PROBLEM DETAILS
Search the material for the word "node" and copy each line that holds it.

RECORDS SHOWN
┌──
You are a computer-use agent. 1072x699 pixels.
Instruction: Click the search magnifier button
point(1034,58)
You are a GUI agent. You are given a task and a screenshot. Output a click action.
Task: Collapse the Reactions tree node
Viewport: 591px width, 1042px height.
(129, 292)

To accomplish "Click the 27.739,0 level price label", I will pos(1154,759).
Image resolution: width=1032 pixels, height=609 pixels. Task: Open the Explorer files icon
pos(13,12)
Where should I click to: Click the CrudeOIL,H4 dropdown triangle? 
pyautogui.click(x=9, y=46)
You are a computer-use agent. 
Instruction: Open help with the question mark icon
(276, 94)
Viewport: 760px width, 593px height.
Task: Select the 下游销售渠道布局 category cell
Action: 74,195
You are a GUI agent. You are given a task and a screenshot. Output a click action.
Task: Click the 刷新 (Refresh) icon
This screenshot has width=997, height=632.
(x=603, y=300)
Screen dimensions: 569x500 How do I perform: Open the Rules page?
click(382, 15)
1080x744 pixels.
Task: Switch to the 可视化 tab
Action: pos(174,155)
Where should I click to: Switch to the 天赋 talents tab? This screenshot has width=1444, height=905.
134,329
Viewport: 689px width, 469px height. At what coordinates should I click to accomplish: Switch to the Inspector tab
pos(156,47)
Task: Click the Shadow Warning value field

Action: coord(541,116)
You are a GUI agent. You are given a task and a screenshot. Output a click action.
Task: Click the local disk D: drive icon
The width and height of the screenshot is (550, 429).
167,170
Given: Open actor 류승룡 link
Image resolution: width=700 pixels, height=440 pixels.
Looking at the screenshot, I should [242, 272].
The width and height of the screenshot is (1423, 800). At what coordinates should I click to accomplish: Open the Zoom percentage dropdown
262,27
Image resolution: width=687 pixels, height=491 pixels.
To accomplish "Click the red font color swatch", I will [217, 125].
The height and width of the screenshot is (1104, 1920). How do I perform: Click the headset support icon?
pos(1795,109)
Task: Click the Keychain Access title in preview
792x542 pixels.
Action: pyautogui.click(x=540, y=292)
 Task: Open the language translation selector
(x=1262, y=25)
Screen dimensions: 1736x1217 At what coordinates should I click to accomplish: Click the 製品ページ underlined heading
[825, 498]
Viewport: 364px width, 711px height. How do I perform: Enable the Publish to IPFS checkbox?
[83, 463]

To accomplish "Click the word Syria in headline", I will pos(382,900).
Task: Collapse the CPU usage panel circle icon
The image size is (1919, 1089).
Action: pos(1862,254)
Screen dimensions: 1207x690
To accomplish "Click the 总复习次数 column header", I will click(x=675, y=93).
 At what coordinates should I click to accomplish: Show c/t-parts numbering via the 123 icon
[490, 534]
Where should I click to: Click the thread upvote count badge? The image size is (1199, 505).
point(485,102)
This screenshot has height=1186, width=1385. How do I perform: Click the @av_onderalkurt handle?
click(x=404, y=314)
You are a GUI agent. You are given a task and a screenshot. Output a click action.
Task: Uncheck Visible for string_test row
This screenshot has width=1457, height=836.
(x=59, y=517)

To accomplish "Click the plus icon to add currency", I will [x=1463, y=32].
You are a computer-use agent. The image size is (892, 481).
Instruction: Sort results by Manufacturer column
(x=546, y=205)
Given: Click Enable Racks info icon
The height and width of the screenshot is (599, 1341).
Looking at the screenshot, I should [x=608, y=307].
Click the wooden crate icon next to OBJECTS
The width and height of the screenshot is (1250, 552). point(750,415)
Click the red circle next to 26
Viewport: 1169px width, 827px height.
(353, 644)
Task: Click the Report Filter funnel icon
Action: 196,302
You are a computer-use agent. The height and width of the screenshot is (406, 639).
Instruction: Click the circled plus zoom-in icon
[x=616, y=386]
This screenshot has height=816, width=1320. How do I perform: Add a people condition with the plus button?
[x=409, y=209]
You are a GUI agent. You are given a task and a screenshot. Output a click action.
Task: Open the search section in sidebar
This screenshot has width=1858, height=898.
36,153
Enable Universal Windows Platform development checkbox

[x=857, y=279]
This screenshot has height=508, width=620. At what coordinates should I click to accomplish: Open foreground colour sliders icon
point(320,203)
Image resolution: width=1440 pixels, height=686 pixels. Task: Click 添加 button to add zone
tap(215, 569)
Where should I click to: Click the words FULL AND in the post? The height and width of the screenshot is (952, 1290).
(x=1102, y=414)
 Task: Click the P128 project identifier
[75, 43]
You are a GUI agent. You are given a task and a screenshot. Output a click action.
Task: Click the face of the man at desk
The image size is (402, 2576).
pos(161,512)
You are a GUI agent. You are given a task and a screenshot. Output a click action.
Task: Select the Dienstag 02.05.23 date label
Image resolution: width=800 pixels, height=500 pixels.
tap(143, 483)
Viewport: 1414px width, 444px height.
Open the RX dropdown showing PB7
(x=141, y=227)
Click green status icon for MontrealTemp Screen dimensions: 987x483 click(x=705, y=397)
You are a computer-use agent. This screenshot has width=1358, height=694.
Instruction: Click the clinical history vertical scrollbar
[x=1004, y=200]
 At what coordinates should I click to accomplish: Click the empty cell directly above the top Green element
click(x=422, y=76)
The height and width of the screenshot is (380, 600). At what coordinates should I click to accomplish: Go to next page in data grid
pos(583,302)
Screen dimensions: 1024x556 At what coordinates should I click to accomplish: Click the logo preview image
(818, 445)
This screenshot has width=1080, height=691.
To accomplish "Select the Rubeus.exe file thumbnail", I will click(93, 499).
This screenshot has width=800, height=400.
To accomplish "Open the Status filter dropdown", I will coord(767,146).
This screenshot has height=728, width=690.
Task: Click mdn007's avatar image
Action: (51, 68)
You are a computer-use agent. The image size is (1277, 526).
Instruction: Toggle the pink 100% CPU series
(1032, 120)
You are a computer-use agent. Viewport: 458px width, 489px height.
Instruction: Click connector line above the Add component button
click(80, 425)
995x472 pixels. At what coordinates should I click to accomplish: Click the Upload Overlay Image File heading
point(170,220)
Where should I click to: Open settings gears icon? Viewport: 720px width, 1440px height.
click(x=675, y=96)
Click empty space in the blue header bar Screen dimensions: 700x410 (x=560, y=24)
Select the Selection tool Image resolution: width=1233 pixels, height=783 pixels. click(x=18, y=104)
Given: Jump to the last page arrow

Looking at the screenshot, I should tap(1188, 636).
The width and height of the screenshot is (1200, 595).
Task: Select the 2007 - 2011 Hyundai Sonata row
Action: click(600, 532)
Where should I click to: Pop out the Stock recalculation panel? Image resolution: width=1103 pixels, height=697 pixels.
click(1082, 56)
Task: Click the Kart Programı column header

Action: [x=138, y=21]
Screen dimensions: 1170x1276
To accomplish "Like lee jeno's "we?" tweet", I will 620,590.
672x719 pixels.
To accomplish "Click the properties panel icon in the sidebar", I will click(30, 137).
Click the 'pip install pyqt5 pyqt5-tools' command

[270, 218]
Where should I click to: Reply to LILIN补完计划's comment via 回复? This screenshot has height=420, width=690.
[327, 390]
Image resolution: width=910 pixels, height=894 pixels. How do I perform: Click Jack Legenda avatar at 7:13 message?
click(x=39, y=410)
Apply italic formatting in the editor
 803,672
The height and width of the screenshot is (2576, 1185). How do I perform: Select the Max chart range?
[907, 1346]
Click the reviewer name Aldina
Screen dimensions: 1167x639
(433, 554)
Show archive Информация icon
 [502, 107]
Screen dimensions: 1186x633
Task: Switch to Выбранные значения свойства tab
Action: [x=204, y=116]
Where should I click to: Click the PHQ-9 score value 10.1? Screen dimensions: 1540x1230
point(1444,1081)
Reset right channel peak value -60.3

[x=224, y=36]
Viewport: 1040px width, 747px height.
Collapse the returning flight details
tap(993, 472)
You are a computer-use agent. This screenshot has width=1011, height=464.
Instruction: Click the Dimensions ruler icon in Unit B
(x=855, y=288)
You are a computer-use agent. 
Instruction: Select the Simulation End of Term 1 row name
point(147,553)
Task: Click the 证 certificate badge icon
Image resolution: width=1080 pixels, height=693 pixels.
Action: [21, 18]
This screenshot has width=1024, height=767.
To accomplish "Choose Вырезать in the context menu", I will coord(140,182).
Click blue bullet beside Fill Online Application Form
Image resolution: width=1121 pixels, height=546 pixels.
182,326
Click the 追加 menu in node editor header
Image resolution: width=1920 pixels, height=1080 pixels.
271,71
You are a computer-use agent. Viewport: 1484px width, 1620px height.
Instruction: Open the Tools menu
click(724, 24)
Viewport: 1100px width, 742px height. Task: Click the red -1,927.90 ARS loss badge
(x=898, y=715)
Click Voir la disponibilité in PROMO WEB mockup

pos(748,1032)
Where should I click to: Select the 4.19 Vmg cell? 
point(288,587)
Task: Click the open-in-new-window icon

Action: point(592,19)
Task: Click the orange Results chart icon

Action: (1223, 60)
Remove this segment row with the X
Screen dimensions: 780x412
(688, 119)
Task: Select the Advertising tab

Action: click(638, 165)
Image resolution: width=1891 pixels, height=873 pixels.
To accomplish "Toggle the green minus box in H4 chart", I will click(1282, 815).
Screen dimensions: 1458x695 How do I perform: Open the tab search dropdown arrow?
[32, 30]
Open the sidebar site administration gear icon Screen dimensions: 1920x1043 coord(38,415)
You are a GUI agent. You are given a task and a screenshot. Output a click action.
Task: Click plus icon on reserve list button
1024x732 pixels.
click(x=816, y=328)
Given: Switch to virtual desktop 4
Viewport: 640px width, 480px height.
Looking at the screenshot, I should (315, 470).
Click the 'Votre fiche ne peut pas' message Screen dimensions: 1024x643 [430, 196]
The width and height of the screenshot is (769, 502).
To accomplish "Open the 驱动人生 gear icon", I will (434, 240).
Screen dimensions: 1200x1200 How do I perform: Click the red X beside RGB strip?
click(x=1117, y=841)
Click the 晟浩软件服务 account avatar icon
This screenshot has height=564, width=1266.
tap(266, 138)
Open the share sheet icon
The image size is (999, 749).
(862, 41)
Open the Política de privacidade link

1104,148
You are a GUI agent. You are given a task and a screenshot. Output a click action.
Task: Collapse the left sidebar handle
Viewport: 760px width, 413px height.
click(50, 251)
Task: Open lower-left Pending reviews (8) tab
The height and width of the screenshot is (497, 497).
└──
SOLUTION TO THIS PROBLEM
Task: Collapse the Reactions tree node
Click the 追加 menu in node editor header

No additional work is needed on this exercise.